Treme (Friday, Sky Atlantic)
It’s the season finale of David Simon’s sprawling and inspiring drama about New Orleans in the aftermath of Hurrican Katrina. Amongst other things, Davis returns to the radio station and attempts to persuade Janette not to trade New Orleans for New York by showing her the perfect day in the Big Easy.
What You Watched
RTÉ’s top 20 programmes (viewed as live) for the week ending 13.03.2011
RTÉ One
1 The Late, Late Show Friday 739
2 Fair City Wednesday 659
3 Fair City Tuesday 574
4 Fair City Sunday 573
5 The All Ireland Talent Show Sunday 550
6 Prime Time Thursday 549
7 The All Ireland Talent Show Sunday 548
8 Prime Time Wednesday 523
9 Dragons' Den Sunday 518
10 Winning Streak Saturday 512
11 EastEnders Tuesday 511
12 The Saturday Night Show Saturday 500
13 EastEnders Monday 482
14 Fair City Thursday 481
15 EastEnders Thursday 480
16 Nationwide Wednesday 480
17 The Naked Election Monday 476
18 Off the Rails – On Tour Wednesday 435
19 EastEnders Friday 433
20 Dermot's Secret Garden Thursday 422
The Late Late retains top spot as the most-watched show, with an week-on-week viewer increase of 45,000. Meanwhile Fair City maintains its great viewing figures – bar the weekly mystery of Thursday’s relatively poor figure, this time trailing by nearly 100,000 from the rest of the episodes. Weird.

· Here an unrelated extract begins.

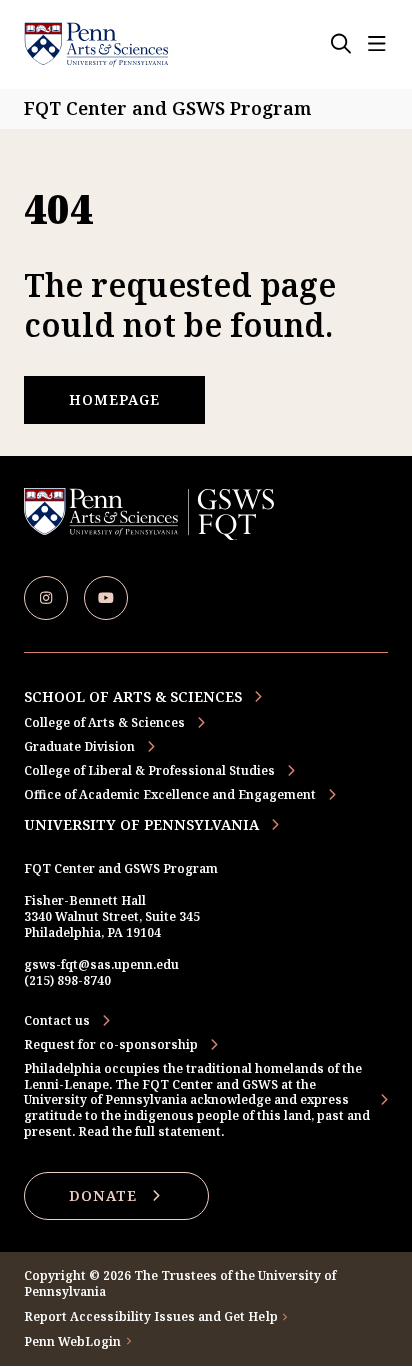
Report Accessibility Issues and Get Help (151, 1317)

Elsewhere, The Saturday Night show rose by five places and 40,000 viewers, while Dragons’ Den also went up five, to ninth, picking up 30,000 more viewers. As usual, EastEnders is the only non-Irish show on the chart.
RTÉ Two
1 Six Nations Rugby Saturday 497
2 Desperate Housewives Tuesday 477
3 Champions League Live Wednesday 270
4 Grey's Anatomy Tuesday 266
5 Katherine Lynch’s Wagons’ Den Tuesday 240
6 Anonymous Monday 238
7 Home and Away Wednesday 232
8 Home and Away Thursday 220
9 Home and Away Tuesday 215
10 The Republic Of Telly Monday 208
11 Six Nations Rugby Saturday 197
12 Home and Away Monday 192
13 Six Nations Rugby Sunday 186
14 Home and Away Friday 179
15 The Longest Yard Saturday 167
16 Criminal Minds Monday 167
17 Hunt for Red October Saturday 141
18 Big Fat Liar Sunday 130
19 The Simpsons Wednesday 126
20 Anonymous Sunday 126
Six Nations Rugby knocked Desperate Housewives off the RTÉ Two summit, with the Champions League some distance behind their totals in third place. Grey’s Anatomy took a dip of around 26,000 but remains one of the channel’s most-watched shows.
Criminal Minds returned after a break for the Oscars with a disappointing 167,000 while Katherine Lynch’s Wagons’ Den drew an impressive 240,000 to come in fifth. Republic of Telly also did well, denting the top ten with 208,000.